WHAT TO DO:
- a) Answer these questions using the state-by-state police misconduct reports:
(i) What was the civilian arrested for at the Club Allure nightclub event?
(ii) How much will the city pay in the settlement of the suit filed by Javier Payne's mother?
(iii) How many surgeries did Ronald D. Wagner II undergo on his left arm after the attack?
- b) Can you carry the state-by-state police misconduct reports on past their final entry?

EXTRACT:
Mississippi: A pair of unnamed Laurel, Mississippi, police officers was fired after they violently beat a man who turned back from a police checkpoint on May 16, 2018. Police Captain Tommy Cox said supervisors realized there was a problem with the arrest and began an internal affairs investigation almost immediately after James Barnett was transported to the local jail. In a Facebook post the following day, Barnett described being kicked in the face and head with steel-toed boots and taunted as he lay still without resisting. Cox said the case had been referred to the Mississippi Bureau of Investigation for criminal investigation. “The Officers and Administration of LPD take these types of allegations very seriously,” the LPD said in a statement to ABC News.
New Jersey: On June 1, 2018, three off-duty Newark police officers were suspended and one arrested when a private event at the Club Allure nightclub spun out of control. On-duty officers who responded to break up the party charged an unnamed officer with assault. A civilian also was arrested for possession of a loaded handgun. Following the incident, that officer was suspended along with three others who had attended the gathering. No additional details were released. Newark Director of Public Safety Anthony Ambrose said, “The officers involved have three years on the job and will be dealt with accordingly. I will not tolerate officers grossly neglecting or violating the law or behaving in a disorderly manner whether on or off-duty.”
New York: Bronx teenager Javier Payne was only 14 years old, when, in 2014, NYPD Sergeant Eliezer Pabon shoved the handcuffed youth through the plate-glass window of a 24-hour convenience store, puncturing his lung and piercing his heart with shards of broken glass. An internal investigation determined Pabon used excessive force, and he was docked five vacation days. Payne’s mother filed a civil suit against the city, which settled on May 9, 2018, for $1 million. The city will pay $992,500, Pabon agreed to pay $2,500, and the building owner settled for $5,000 because the window was defective. “We still strongly feel that this officer should have been criminally charged for his actions, which were clearly depicted on the video,” said Scott Rynecki, Payne’s attorney.
North Carolina: Asheville Police Captain Stony Gonce was fired on May 1, 2108, after an independent investigator found he intimidated several Asheville Police Department employees and exhibited “hostile” behavior toward others. The termination letter issued by Chief of Police Tammy Hooper details 14 personnel policy violations and quotes complaints – “My family and I are scared. I do not know what he is capable of.” “He is one of the most evil men I have ever met.” “I live in fear of Gonce.” – from a number of city employees who were harassed by the captain, who also formerly headed the city’s criminal investigation division. Gonce has the right to appeal his termination. He had been on paid suspension since March 2018.
Ohio: Bodycam footage from a May 13, 2018, traffic stop shows 45-year-old Ronald D. Wagner II being mauled by a police K-9 after three Canton police officers and an Ohio state trooper questioned him for 15 minutes while pulled over for driving with a homemade paper license plate. Wagner is heard in the video saying, “I’m staying inside my vehicle, where my rights are protected by the Fourth Amendment,” and refusing to answer questions or provide ID before the police broke his window and released the dog. Wagner, who can be heard screaming in the video footage, underwent two surgeries on his left arm after the attack. According to a report from The Maven, Wagner mistakenly thought a 1930 ruling from the Virginia Supreme Court in Thompson v. Smith, 155 Va. 367 (1930), allowed him to drive without a license. Canton Police Captain David Kurzinsky said the incident is under review for possible excessive force.

DATASET EXTRACT:

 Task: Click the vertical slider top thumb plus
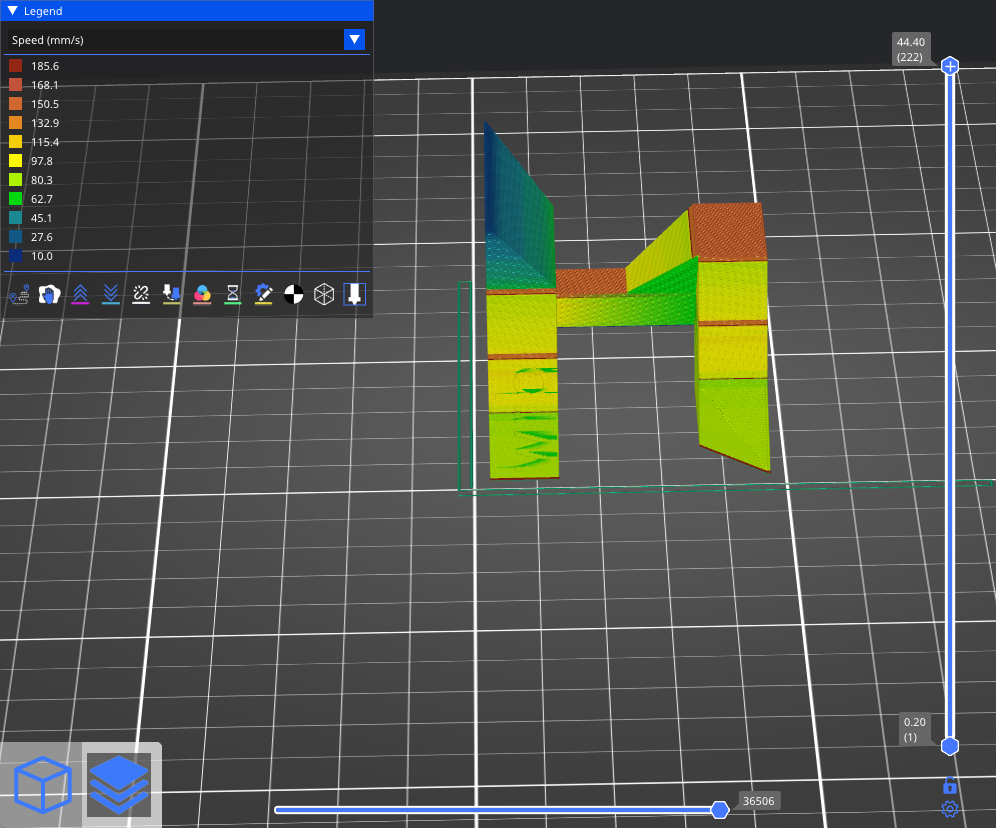[950, 66]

RESPONSES:
- a)
(i) Possession of a loaded handgun.
(ii) $992,500.
(iii) Two.

- b)
Tennessee: Investigators say former Nashville police sergeant James Dunaway stole more than $105,000 while executing search warrants at multiple suspected drug houses. According to the investigation, Dunaway took money from five searches between 2015 and his arrest in November 2017. The joint investigation by the FBI and Metro Nashville police revealed that Dunaway used some of the money to buy a 2014 Toyota Sequoia. U.S. Attorney Don Cochran of the Middle District of Tennessee said Dunaway faced up to 10 years in prison and $1 million in fines if convicted of two counts of theft from federal program funds and two counts of money laundering as charged in a May 4, 2018 indictment. Dunaway, who was decommissioned following his arrest, was a 16-year police veteran; he was a member of the Specialized Investigations Division Narcotics Unit and formerly supervised the Madison Precinct’s Crime Suppression Unit.
United Kingdom: Facial recognition software use by law enforcement agencies is growing worldwide. In the United Kingdom, however, a recent test-run of new artificial intelligence at the UEFA Champions League Final week in Wales last June showed the gross fallibility of the government’s facial-recognition technology. The automated system issued 2,470 alerts of possible matches, but of those, only 173 were correctly identified. The other 2,297 suggested matches – 92 percent of faces flagged – were incorrect. A May 9, 2018, blog entry from TechDirt said a spokesperson for the police force “blamed the low quality of images in its database and the fact that it was the first time the system had been used.”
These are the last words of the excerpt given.